Appropriate Use of Frequency for Range Monitoring

Each parameter sampled and each method used to sample it have their advantages and disadvantages and have purposes to which they are most suited. The same is true of frequency data. Plant frequency data are useful because they are relatively easy and fast to collect, can be statistically evaluated, and indicate changes in species abundance and distribution. Because frequency data are non-absolute, they only indicate a change is occurring and which species are changing. The nature of those changes is not very well established from frequency data alone.

Frequency is an appropriate "indicator" of range trend, but unwarranted conclusions should not be drawn from frequency values alone. Other parameters provide more information than frequency alone and should be used where necessary. Frequency combined with other parameters is especially useful. However, other parameters are more expensive to obtain and are not always practical for wide spread monitoring.

A good analogy has been used to describe the appropriate use of frequency monitoring. A doctor monitors a patients blood pressure for indication of heart problems. When an increase in blood pressure is detected, the doctor does not immediately perform open heart surgery. Rather, additional tests are run to confirm and pinpoint the cause of the rise in blood pressure. Then appropriate action is taken.

Frequency monitoring should be considered in range management in a similar way as blood pressure monitoring is used by a doctor. When a consistent change in frequency of one or more species occurs, it may be necessary to take a closer look to determine the nature and cause of those changes. This may require performing additional "tests" such as more intensive monitoring of additional parameters.
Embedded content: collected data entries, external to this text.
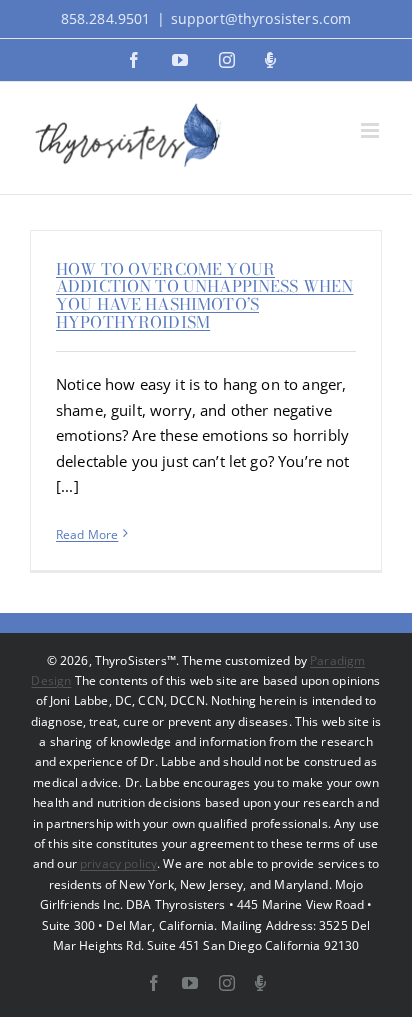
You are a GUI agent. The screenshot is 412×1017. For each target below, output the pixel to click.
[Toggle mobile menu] (371, 130)
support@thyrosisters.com (261, 18)
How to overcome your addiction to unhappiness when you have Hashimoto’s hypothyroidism (204, 295)
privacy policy (118, 863)
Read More (87, 534)
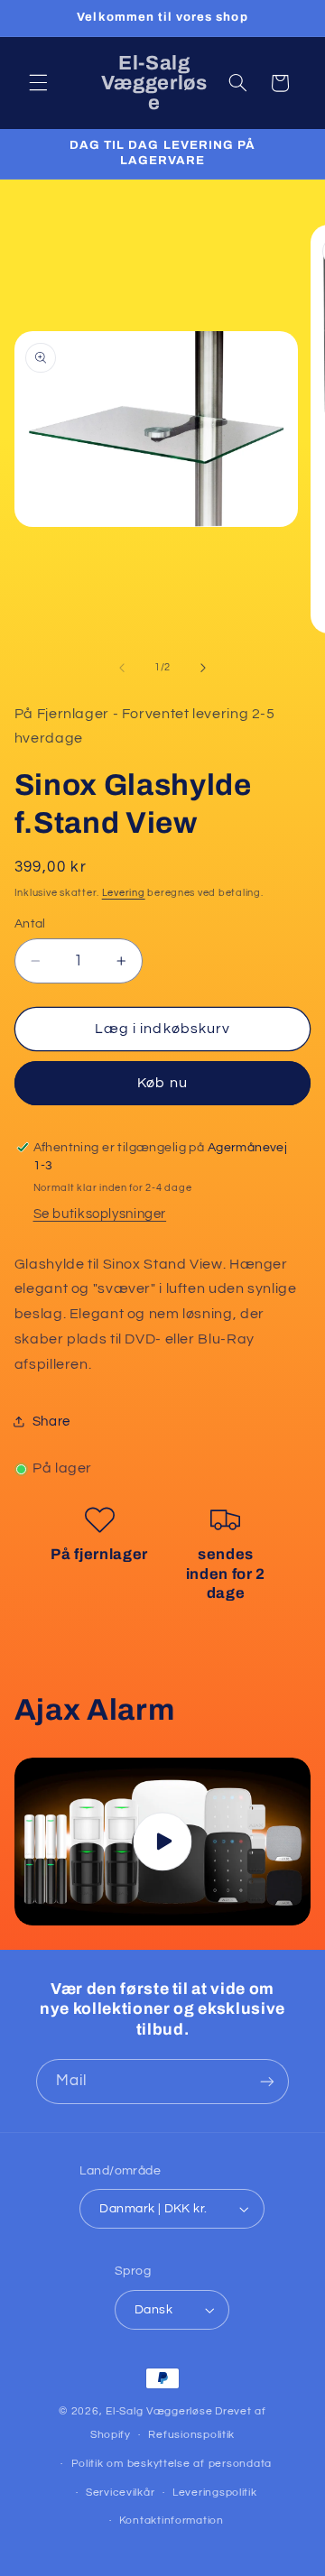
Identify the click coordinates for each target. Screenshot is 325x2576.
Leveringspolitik (214, 2493)
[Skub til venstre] (122, 668)
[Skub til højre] (203, 668)
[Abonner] (267, 2081)
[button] (38, 83)
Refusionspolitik (191, 2435)
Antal (30, 924)
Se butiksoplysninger (100, 1214)
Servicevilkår (120, 2493)
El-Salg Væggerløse (159, 2411)
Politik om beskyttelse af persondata (171, 2464)
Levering (123, 893)
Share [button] (51, 1421)
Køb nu (162, 1083)
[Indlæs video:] (162, 1841)
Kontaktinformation (171, 2520)
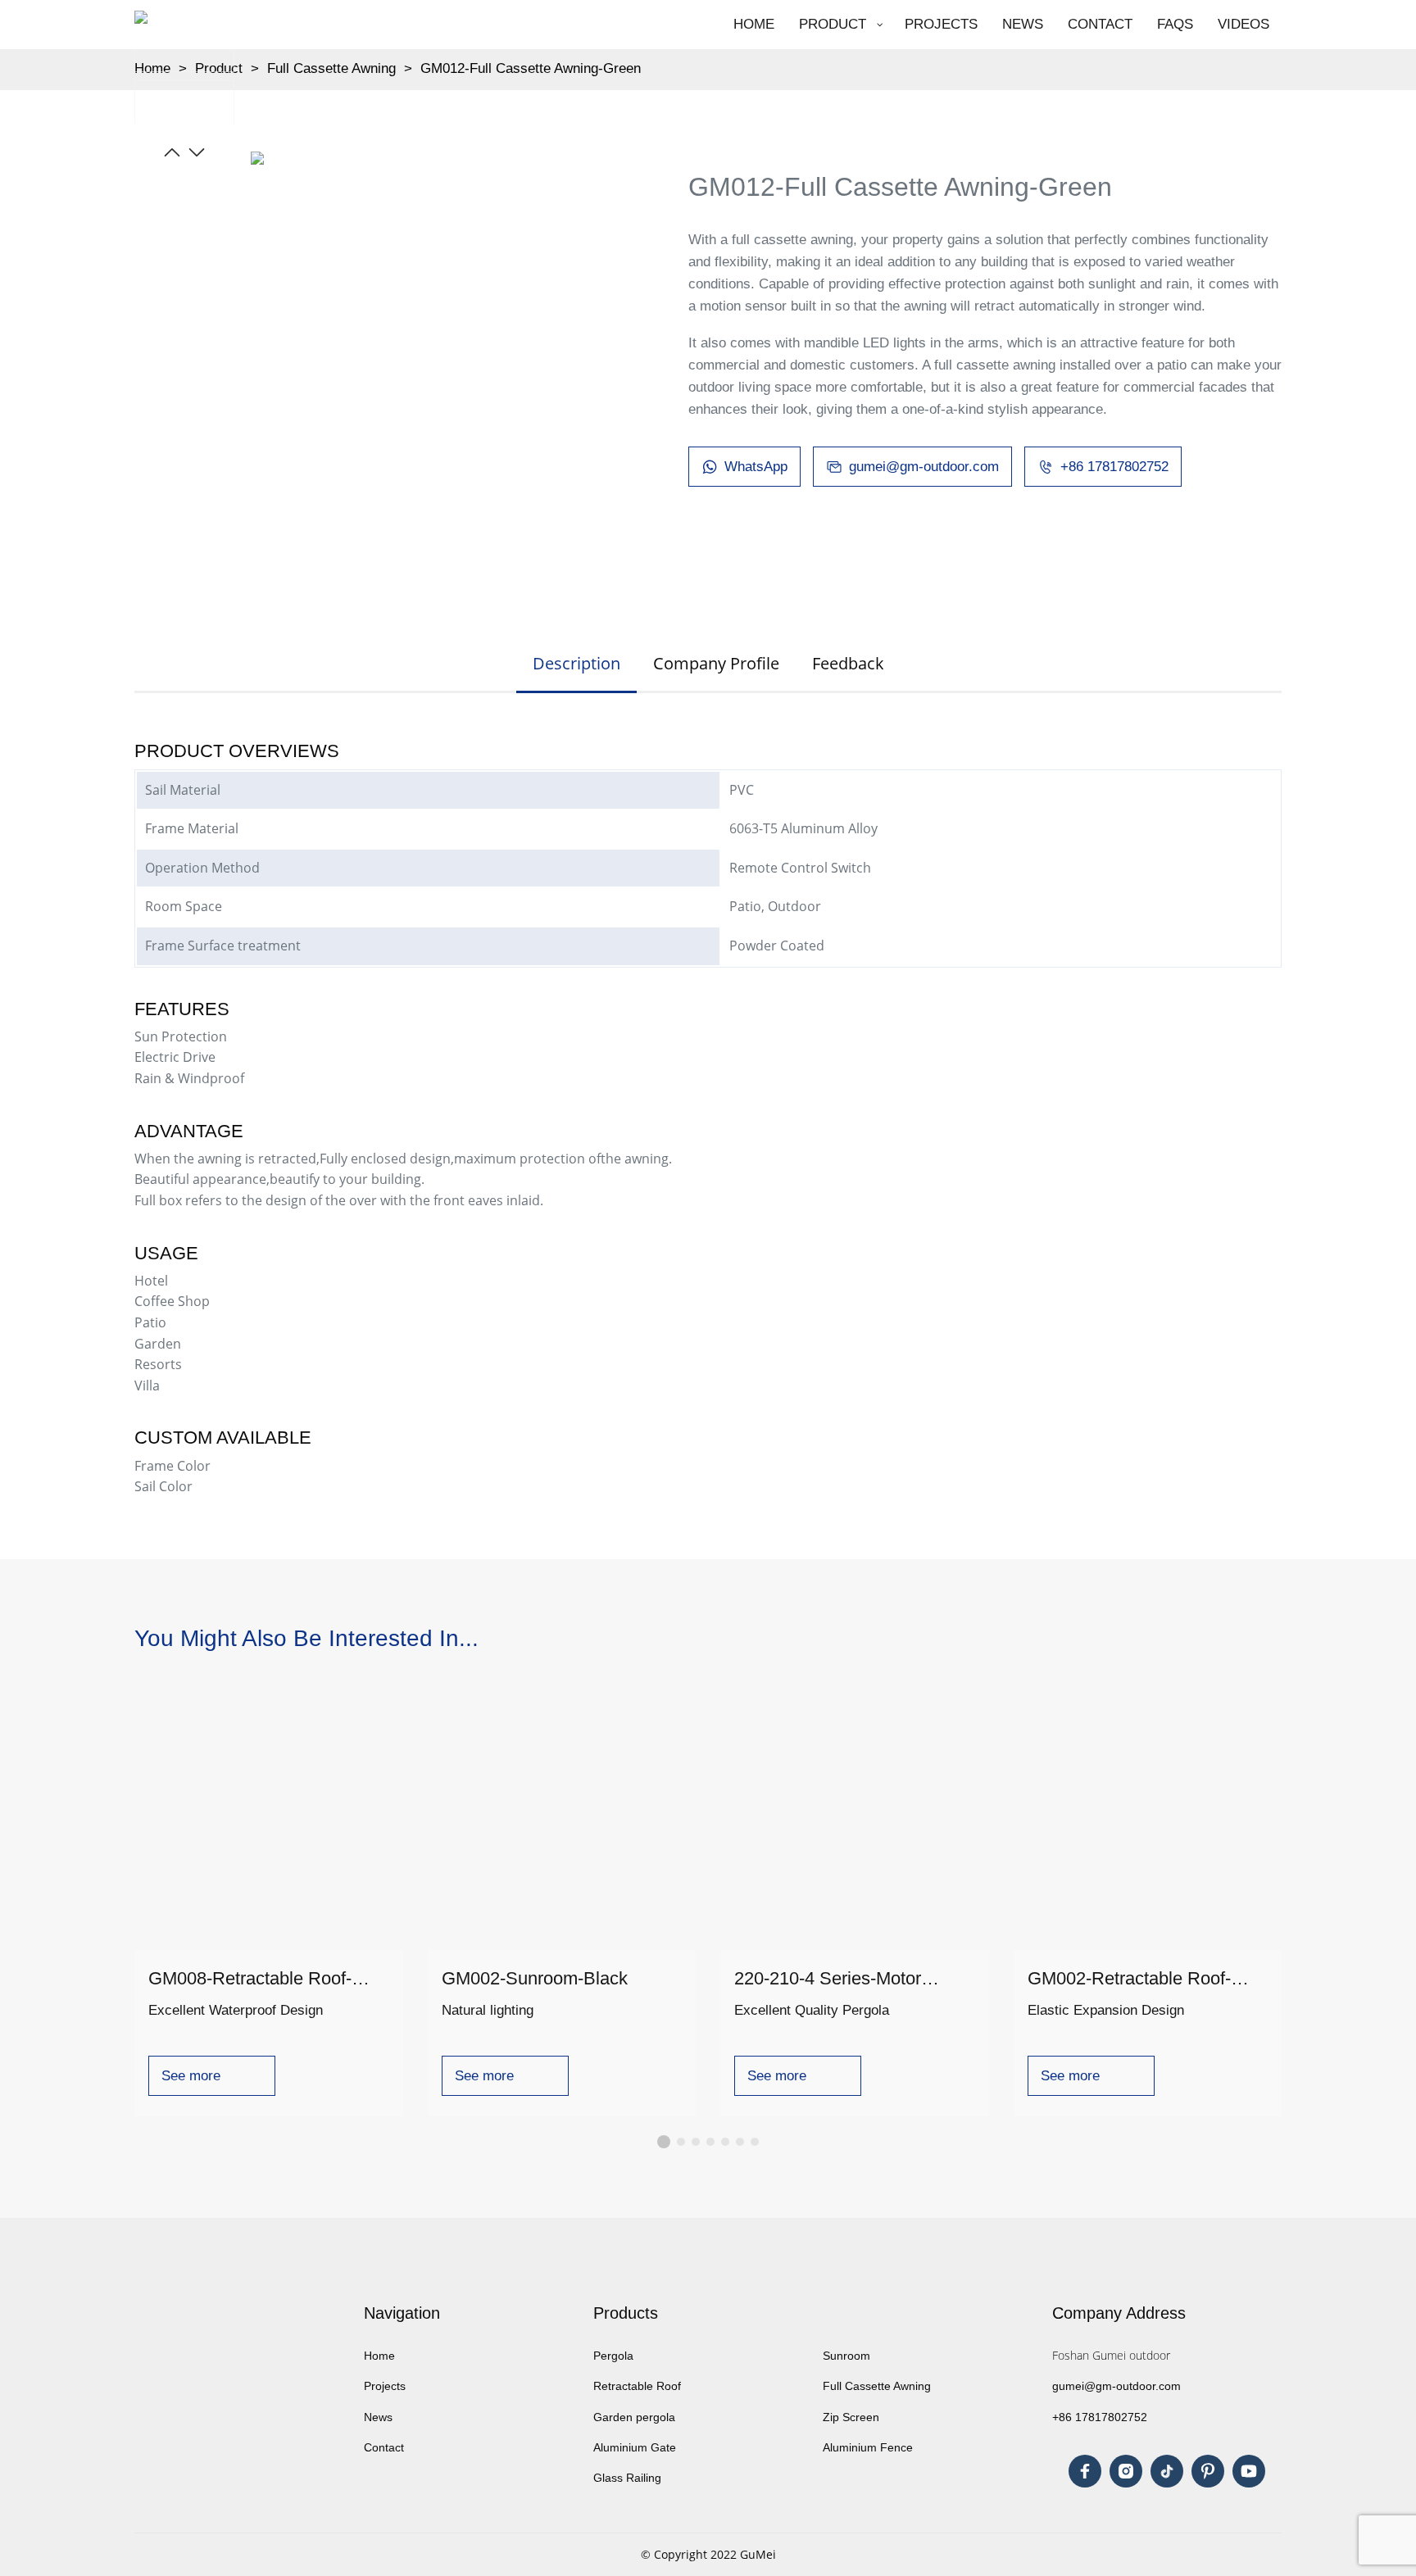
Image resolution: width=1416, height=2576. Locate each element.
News (378, 2417)
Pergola (613, 2355)
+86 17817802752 (1099, 2417)
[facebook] (1085, 2471)
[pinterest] (1207, 2471)
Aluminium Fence (868, 2447)
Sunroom (846, 2355)
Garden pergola (634, 2417)
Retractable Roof (637, 2385)
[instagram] (1126, 2471)
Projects (386, 2385)
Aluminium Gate (634, 2447)
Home (379, 2355)
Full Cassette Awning (331, 68)
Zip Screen (851, 2417)
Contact (385, 2447)
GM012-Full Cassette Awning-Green (530, 68)
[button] (172, 152)
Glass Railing (627, 2477)
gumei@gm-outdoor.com (1116, 2385)
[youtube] (1248, 2471)
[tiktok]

Lack of consistent trends in frequency values indicate little change in the vegetation and efforts can be concentrated elsewhere where frequency values are changing.

Frequency should be used only in those vegetation types and situations where it is appropriate (RISC 1983). Results should not be inappropriately extrapolated beyond the location sampled.

Comparison with Other Monitoring Methods

How does frequency sampling using quadrats compare with other methods commonly used to monitor rangelands? There is not as much difference as it may seem for many of these methods. Some of the most common methods used by range managers now and in the past can be compared with frequency to assist in understanding use of the method. Also, the use of ground cover sampling popularly included with frequency sampling will be briefly discussed.

Point Methods

Various "point" sampling procedures, such as the "step-point" and "Parker 3-step" methods, have been used extensively by land management agencies for monitoring trends in range condition. The basic concept behind these procedures is essentially the same as that of quadrat frequency except that a point is used as the sample or sub-sample unit rather than a quadrat. In fact, data collected with point sampling methods can be evaluated as frequency data; i.e. the number of hits on a plant species as a percentage of the total number of points read. However, because a point is essentially dimensionless, the data are usually used as absolute measures of cover, basal area or whatever the criteria used for determining "hits".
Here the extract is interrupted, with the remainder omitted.